(Yönerge ve Koşullar)
Aşağıdaki Danıştay kararından "D A N I Ş T" ile "incelenerek bozulması istenilmektedir." arasındaki bölümü, iki ifade de dahil olmak üzere aynen yazıya geçirin.

Danıştay Kararı 4. Daire 2016/20627 E. 2020/4373 K. 17.11.2020 T.

Danıştay 4. Daire Başkanlığı         2016/20627 E.  ,  2020/4373 K.
T.C.
D A N I Ş T A Y
DÖRDÜNCÜ DAİRE
Esas No : 2016/20627
Karar No : 2020/4373

TEMYİZ EDEN (DAVALI) : … Vergi Dairesi Başkanlığı
(… Kurumlar Vergi Dairesi Müdürlüğü)
VEKİLİ : Av. …

KARŞI TARAF (DAVACI) : … Matbaa Makine ve Malzemeleri Sanayi ve Ticaret Limited Şirketi
VEKİLİ : Av. …

İSTEMİN KONUSU : … Vergi Mahkemesinin … tarih ve E:…, K:… sayılı kararının temyizen incelenerek bozulması istenilmektedir.

(Sağlanan Kayıtlar)
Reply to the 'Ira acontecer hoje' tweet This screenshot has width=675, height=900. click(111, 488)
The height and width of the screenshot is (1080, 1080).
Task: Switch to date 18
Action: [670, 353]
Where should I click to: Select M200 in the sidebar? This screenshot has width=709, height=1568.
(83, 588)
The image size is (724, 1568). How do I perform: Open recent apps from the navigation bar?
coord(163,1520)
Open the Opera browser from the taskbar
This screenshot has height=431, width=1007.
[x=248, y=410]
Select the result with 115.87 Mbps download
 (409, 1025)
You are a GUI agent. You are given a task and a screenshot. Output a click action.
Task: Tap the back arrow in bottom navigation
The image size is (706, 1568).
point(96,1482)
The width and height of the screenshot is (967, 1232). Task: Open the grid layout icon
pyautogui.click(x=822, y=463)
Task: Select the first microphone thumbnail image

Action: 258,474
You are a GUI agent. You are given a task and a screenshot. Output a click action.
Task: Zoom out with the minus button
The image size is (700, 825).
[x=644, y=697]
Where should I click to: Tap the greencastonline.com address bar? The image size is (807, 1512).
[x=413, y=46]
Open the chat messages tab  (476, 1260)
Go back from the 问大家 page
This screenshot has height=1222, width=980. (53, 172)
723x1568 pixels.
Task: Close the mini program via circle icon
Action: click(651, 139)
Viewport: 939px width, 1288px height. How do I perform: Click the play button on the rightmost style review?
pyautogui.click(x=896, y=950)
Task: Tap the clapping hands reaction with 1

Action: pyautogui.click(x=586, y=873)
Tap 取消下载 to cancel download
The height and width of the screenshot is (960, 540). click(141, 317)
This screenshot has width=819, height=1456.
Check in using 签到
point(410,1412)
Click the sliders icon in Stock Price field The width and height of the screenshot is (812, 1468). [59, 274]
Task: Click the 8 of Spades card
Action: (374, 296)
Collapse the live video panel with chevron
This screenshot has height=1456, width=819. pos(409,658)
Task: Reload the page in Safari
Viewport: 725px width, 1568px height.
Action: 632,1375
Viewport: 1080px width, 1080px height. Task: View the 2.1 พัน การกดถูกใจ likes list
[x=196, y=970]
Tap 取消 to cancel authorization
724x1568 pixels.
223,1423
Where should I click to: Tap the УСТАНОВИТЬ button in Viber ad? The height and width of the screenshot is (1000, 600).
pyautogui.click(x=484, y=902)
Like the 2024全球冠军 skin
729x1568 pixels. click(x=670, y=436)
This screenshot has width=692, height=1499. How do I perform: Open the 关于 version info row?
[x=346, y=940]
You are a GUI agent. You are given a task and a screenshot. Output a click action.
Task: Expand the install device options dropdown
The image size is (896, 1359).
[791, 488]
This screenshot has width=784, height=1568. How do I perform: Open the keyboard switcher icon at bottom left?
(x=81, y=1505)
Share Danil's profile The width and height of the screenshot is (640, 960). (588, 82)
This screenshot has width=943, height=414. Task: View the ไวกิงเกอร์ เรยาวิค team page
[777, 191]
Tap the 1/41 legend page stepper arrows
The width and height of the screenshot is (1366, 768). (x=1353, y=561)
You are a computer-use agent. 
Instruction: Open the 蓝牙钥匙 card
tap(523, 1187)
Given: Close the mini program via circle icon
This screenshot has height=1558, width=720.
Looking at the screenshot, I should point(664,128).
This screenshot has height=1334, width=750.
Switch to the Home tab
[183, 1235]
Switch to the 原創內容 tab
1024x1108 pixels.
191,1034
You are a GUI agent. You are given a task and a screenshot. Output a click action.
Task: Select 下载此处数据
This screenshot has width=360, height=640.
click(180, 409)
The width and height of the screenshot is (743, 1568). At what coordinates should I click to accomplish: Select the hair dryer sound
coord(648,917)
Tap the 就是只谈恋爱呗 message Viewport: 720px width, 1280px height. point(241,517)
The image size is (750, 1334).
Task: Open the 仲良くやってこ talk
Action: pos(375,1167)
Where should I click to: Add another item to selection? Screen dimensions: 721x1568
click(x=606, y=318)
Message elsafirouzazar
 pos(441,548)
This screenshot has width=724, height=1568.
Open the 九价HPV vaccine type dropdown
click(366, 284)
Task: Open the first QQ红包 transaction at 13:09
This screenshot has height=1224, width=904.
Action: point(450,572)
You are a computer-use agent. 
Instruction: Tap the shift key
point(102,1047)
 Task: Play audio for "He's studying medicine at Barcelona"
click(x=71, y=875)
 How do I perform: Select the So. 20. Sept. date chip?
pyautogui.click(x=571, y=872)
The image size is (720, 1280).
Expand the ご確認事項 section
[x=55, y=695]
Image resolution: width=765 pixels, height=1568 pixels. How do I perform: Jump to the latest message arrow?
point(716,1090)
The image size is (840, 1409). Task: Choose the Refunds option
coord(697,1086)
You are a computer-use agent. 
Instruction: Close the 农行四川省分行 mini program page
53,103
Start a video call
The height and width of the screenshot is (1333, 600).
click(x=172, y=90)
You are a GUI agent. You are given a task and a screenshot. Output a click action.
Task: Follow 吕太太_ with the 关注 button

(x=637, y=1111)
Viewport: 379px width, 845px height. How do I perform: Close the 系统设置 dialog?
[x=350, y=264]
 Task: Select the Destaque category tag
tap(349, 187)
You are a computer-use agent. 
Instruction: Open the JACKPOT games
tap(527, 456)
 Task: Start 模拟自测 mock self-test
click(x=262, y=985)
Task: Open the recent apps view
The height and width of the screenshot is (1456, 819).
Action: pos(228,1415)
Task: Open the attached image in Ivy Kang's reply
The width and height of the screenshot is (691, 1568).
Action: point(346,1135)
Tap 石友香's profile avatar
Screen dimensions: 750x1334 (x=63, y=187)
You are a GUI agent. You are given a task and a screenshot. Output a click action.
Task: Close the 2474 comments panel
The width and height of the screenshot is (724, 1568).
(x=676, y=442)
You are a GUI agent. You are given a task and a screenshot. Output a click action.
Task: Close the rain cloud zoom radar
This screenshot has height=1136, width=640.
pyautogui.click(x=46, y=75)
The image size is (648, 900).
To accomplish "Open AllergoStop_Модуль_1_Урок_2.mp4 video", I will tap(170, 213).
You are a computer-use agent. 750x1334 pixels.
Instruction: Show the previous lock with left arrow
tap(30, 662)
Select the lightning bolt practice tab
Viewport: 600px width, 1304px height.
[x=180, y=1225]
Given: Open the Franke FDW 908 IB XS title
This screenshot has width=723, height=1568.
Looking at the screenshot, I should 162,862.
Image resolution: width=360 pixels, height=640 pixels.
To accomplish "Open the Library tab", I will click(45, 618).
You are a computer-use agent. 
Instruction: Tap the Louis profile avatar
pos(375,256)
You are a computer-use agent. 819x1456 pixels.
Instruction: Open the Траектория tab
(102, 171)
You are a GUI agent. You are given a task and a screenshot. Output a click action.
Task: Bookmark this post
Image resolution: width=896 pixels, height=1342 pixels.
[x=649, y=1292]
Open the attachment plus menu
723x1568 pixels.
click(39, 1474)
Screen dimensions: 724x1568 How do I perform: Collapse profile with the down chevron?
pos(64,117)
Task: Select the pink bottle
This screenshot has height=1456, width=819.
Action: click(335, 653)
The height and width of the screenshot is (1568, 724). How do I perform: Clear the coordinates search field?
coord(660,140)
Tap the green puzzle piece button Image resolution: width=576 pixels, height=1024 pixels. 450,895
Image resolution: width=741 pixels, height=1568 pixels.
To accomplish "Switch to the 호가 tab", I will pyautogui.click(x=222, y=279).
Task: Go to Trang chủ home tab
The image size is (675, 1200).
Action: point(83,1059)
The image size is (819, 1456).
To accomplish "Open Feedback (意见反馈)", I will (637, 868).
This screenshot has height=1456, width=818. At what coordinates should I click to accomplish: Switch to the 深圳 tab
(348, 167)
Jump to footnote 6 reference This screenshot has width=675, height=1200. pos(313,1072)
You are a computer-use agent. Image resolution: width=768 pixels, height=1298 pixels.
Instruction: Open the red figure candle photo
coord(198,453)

(Sonuç)
D A N I Ş T A Y
DÖRDÜNCÜ DAİRE
Esas No : 2016/20627
Karar No : 2020/4373

TEMYİZ EDEN (DAVALI) : … Vergi Dairesi Başkanlığı
(… Kurumlar Vergi Dairesi Müdürlüğü)
VEKİLİ : Av. …

KARŞI TARAF (DAVACI) : … Matbaa Makine ve Malzemeleri Sanayi ve Ticaret Limited Şirketi
VEKİLİ : Av. …

İSTEMİN KONUSU : … Vergi Mahkemesinin … tarih ve E:…, K:… sayılı kararının temyizen incelenerek bozulması istenilmektedir.